Recorded data
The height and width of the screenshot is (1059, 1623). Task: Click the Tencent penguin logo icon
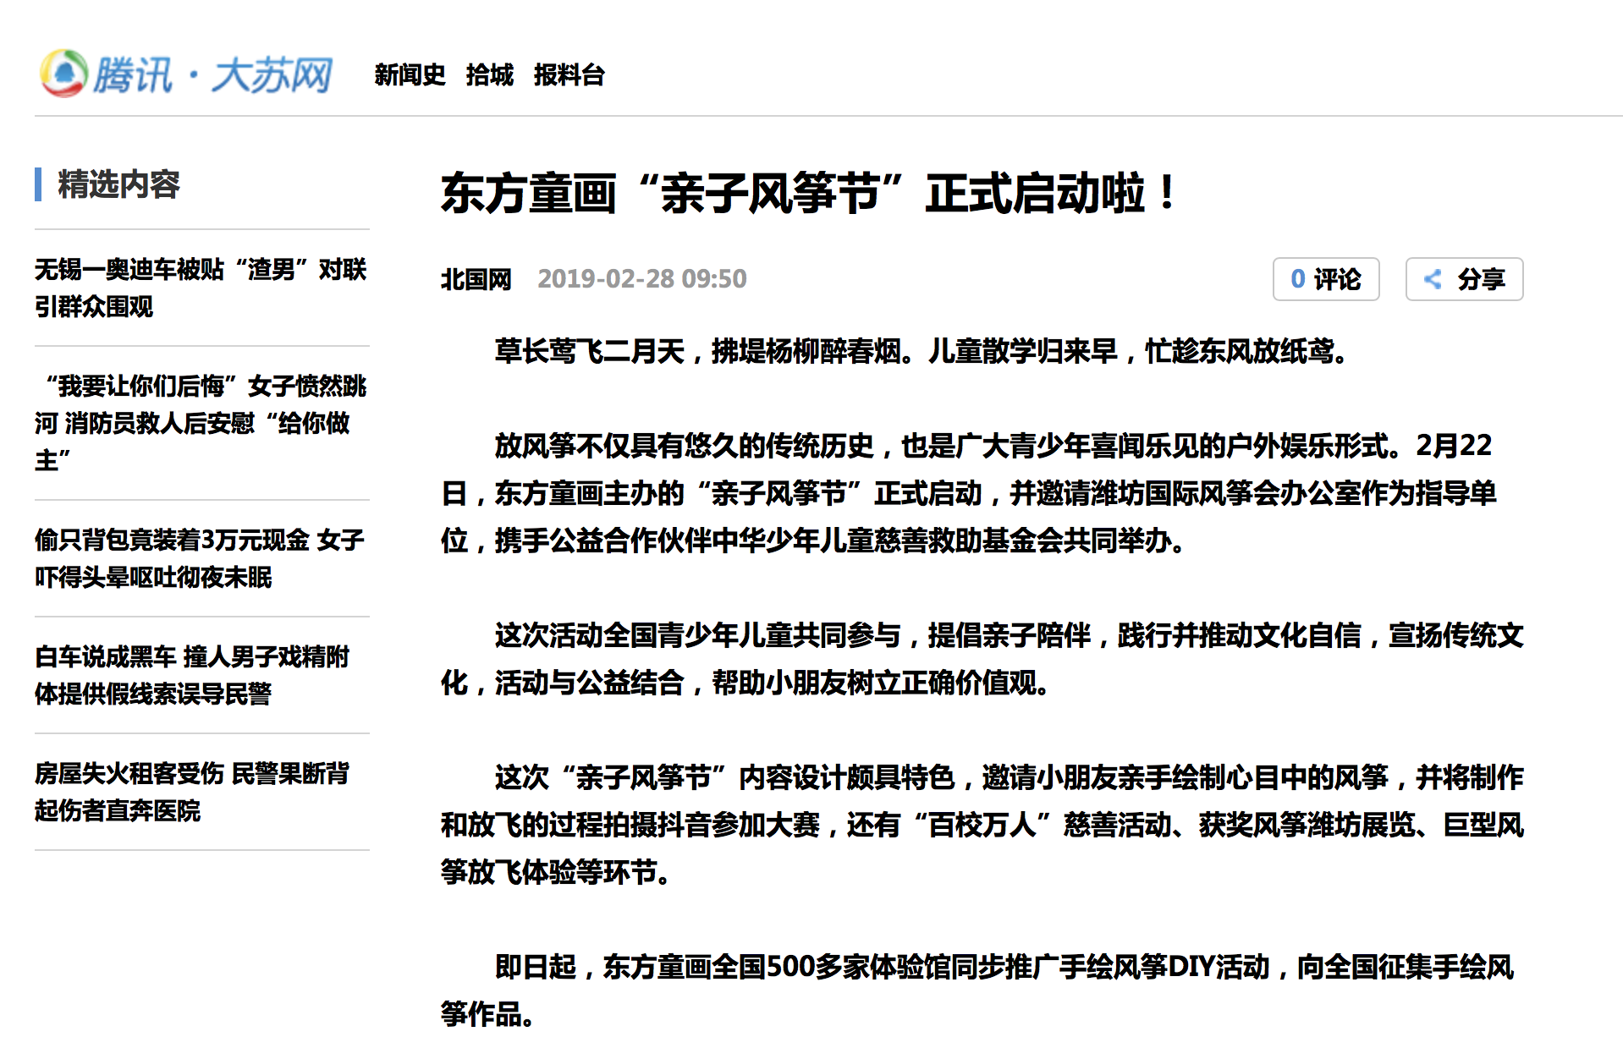pos(63,74)
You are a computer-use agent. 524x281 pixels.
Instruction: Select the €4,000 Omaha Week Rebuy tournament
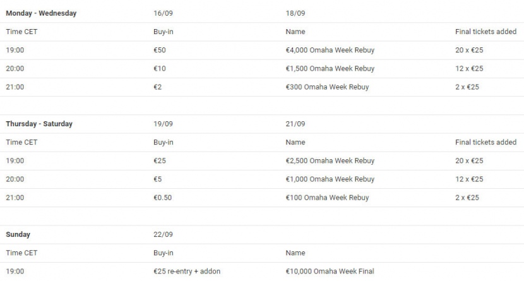[x=330, y=50]
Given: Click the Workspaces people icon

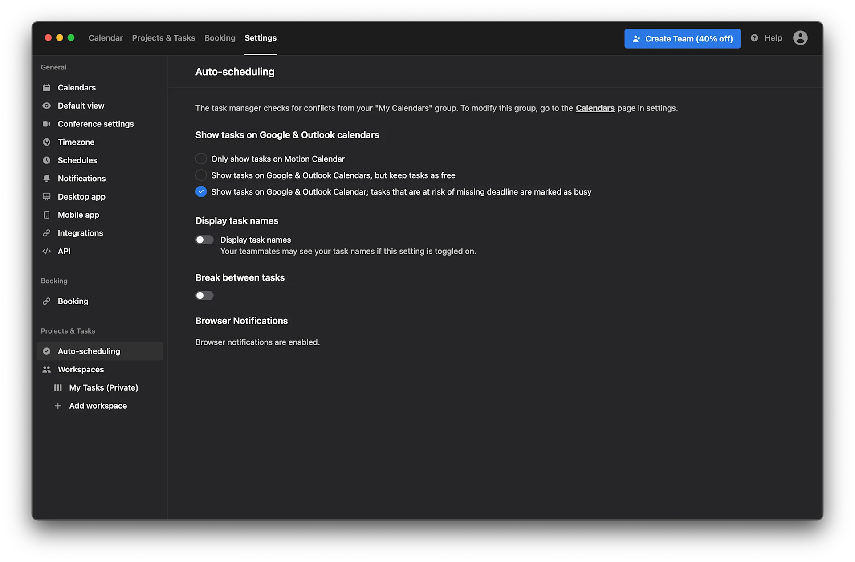Looking at the screenshot, I should coord(47,369).
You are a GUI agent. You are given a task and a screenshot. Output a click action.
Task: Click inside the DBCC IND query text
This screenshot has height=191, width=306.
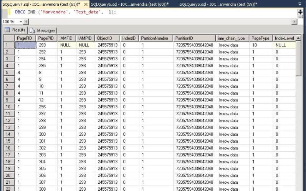(65, 12)
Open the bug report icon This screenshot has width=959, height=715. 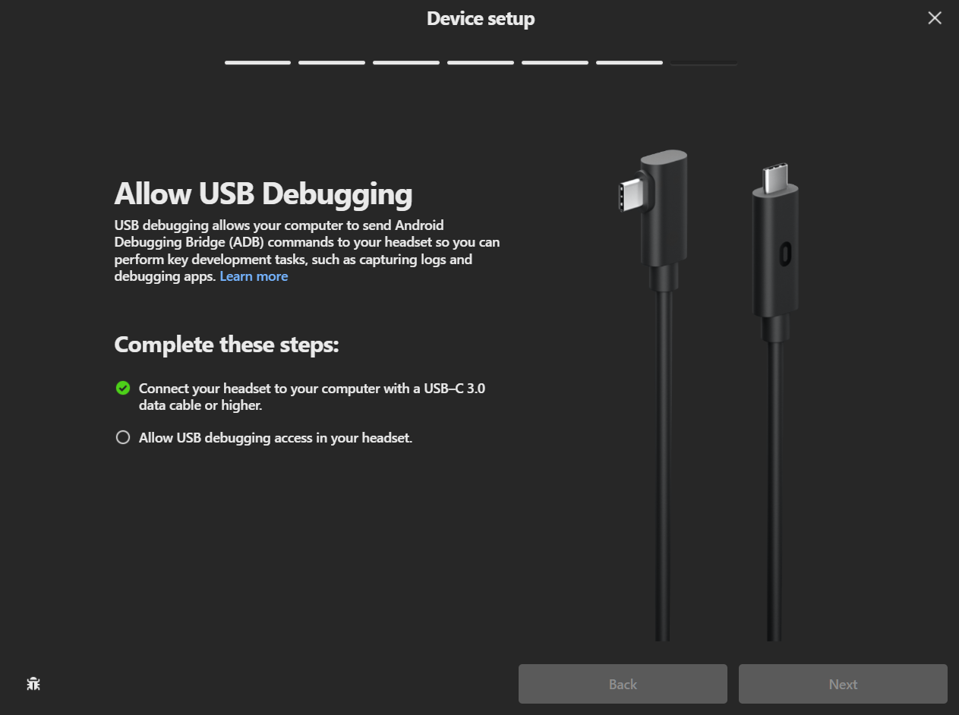[33, 684]
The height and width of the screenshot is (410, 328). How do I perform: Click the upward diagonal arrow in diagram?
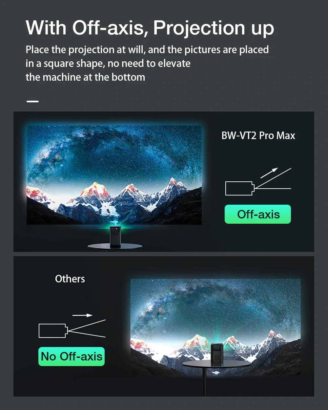pyautogui.click(x=269, y=173)
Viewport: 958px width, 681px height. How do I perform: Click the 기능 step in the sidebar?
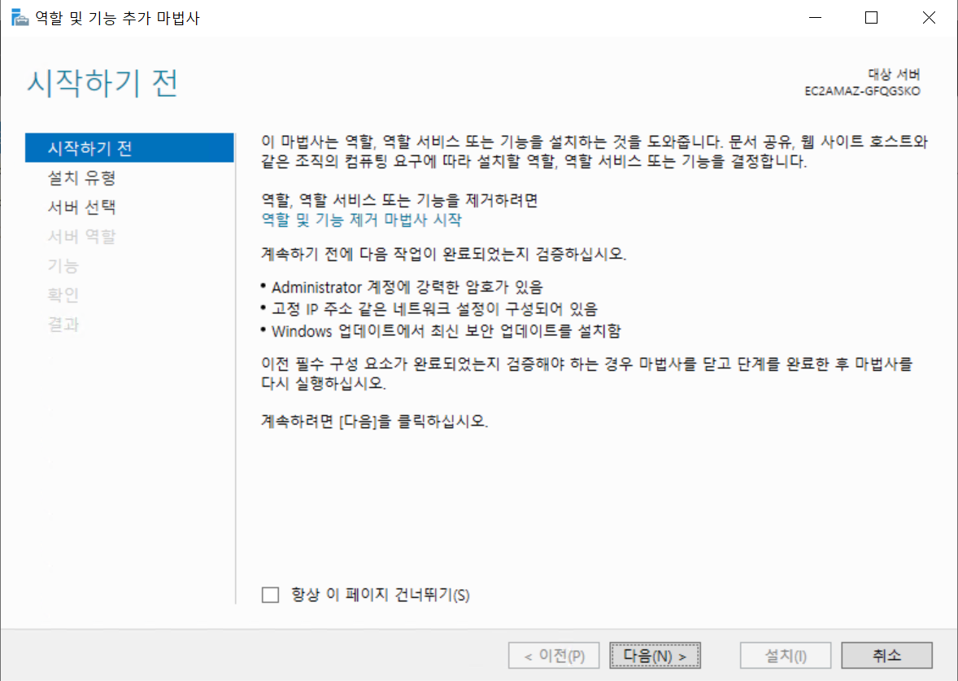(63, 265)
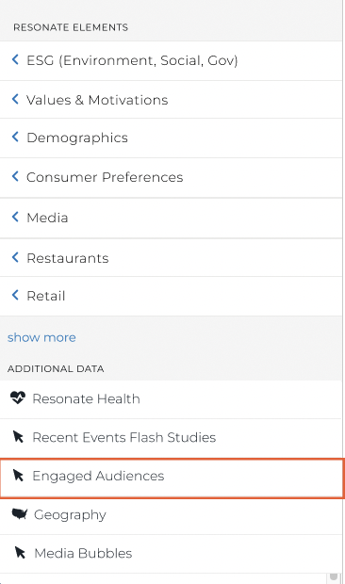The height and width of the screenshot is (584, 345).
Task: Click the chevron next to Restaurants
Action: tap(15, 257)
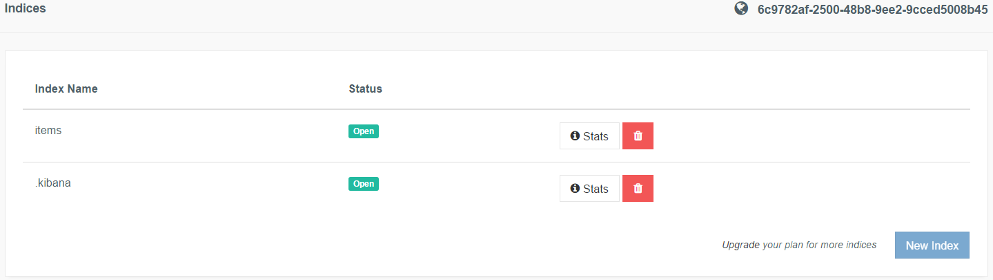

Given task
Copy the lines from the line with "The height and width of the screenshot is (410, 328)." to the line with "pyautogui.click(x=269, y=173)", keeping all text as is but multiplying each click coordinate in the answers by 0.85 and rounding to whole numbers, with halves rounded up. Omit the pictures from your output.

Response
The height and width of the screenshot is (410, 328). How do I perform: Click the upward diagonal arrow in diagram?
pyautogui.click(x=229, y=147)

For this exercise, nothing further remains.